Monk stayed another half hour, but even in the conviviality of free-flowing beer, he learned nothing further of use, except a more detailed description of precisely where Bickerstaff had seen Caleb and Angus, and their obvious quarrel.

The early afternoon found him pursuing an ephemeral trail downriver towards the East India Docks and Canning Town. Twice it seemed he was almost on Caleb’s heels, then the trail petered out and he was left in the gray, wind-driven rain staring at an empty dockside. Dark-mounded barges moved silently up the river through the haze, voices calling across the water in strange, echoing singsong, and the incoming tide whispering in the shingle.

He started again, coat collar turned up, feet soaked, face set. Caleb Stone would not escape h

im if he combed every rookery and tenement along the river’s edge; every rickety, overlapping wooden house; every dock and wharf; every flight of dark, water-slimed and sodden steps down to the incoming tide. He questioned, bullied, argued and bribed.

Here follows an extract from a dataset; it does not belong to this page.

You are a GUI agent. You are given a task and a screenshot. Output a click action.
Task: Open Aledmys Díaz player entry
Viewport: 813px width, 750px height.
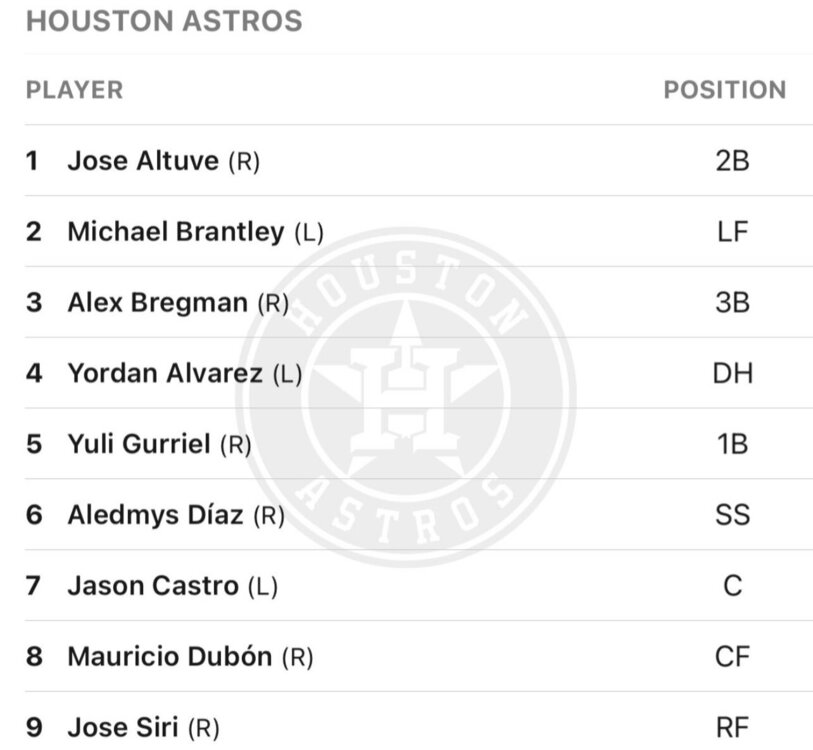click(x=155, y=515)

By half past three the light was beginning to weaken and he was standing on the Canal Dock Yard looking across the river at the chemical works and the Greenwich marshes beyond, veiled in misty rain. He had just missed Caleb again, this time by no more than half an hour. He swore long and viciously.

A bargee, broad-chested and bow-legged, swayed along the path towards him, chewing on the stem of a clay pipe.